Monday, June 20th, 2016

Cryptography can be broadly defined as the practice of combining mathematical, computer science and electrical engineering techniques to come up with a secure communication process that is safe from adversaries or eavesdroppers.

Cryptography is closely related to data encryption and decryption, with the two being individual processes largely used in cryptography. Data encryption is where a message is changed from plaintext or understandable form to cipher text or coded message which has no clear obvious meaning. Decryption is the reverse of the encryption process. In each of these process, a crucial component called a key is required. Basically, a key is a character set or algorithm used to decipher the meaning of a cipher text so as to get the intended meaning.In cryptography, the key is usually exchanged between the sender and the recipient, still in hidden fashion. This prevents the eavesdropper or third party from understanding the message being passed across.

cryptography

Cryptography dates back to Egypt in about 2000BC. This first form of cryptography, believed to be in the form of hieroglyphics, is suggested to have been solely for the amusement of literacy enthusiasts and not message hiding of any kind.

Since its discovery in 2000BC, cryptography has advanced well through the centuries. From mere manual encryption and decryption of text passed via plain paper, cryptography over the years shifted into cryptography machines, which were able to encrypt and decrypt confidential, classified messages, in automated fashion.Such machines were very common in World War II, such as the Enigma machine that was used by German forces in both World War I and II. The rapid development of cryptography, especially in complexity during the war led to the development of Colossus, the first computer based decryption machine that was built to decipher messages from the German Lorenz SZ40/42 machine.

In the modern society, cryptography is associated with more than just the security of plain text involving letters and digits. Images, sound and anything re-presentable in binary format, which is the lowest level of language in a computer can be encrypted and decrypted. Modern cryptography covers more than message hiding or confidentiality. Objectives such as integrity, non-repudiation and authentication define modern cryptography computers.

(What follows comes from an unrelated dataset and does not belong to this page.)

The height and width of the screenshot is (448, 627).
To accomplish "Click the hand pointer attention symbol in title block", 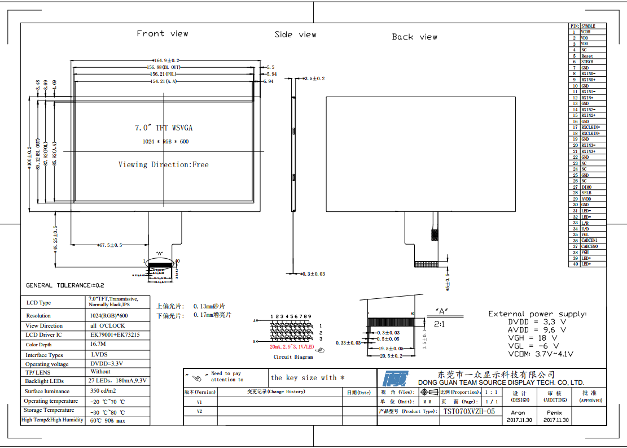I will point(196,377).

Integrity for instance ensures that the information cannot be manipulated in transit or storage between the sender and receiver. Non-repudiation ensures that the sender is accountable for the message sent or created thus he/she cannot deny the transmission at a later stage. The final objective, authentication, ensures that the sender/ receiver can confirm each other’s identity such that the origin/destination of the message is as intended.These objectives are met via protocols and procedures implicitly referred to as cryptosystems. These cryptosystems guide how information is secured and transmitted over a network. Computer security thus comes under great focus in modern cryptography. Several areas of study exist for modern cryptography. The chief ones are symmetric-key cryptography and public key cryptography.

Symmetric-key cryptography is a situation where the key is the same for both encryption and decryption. This means that how a message is hidden is the same way it is deciphered at the receiver. However, each sender-receiver network has its own unique key. The major problem is where the number of unique keys that need to be generated increases with the square of the number of single sender-receiver networks. This brings about a key management problem. The public key implementation however uses one common key for encryption, but a secret/ private key, only known to the recipient for decryption. This approach reduces the key management complexity involved with using symmetric keys as the number of keys does not increase exponentially with the number of networks.

The internet for instance employs cryptosystems such as the https for secure message and data transfer between sites, especially for e-commerce sites. This security is very essential in protecting sensitive data such as credit card details and private account details of online users. A great security concern arises when cryptography is used for espionage. Several countries have strict regulations on the development of cryptosystems and require that the algorithms be within public domain. This is to ensure malicious computer and cyber-attacks are kept at bay.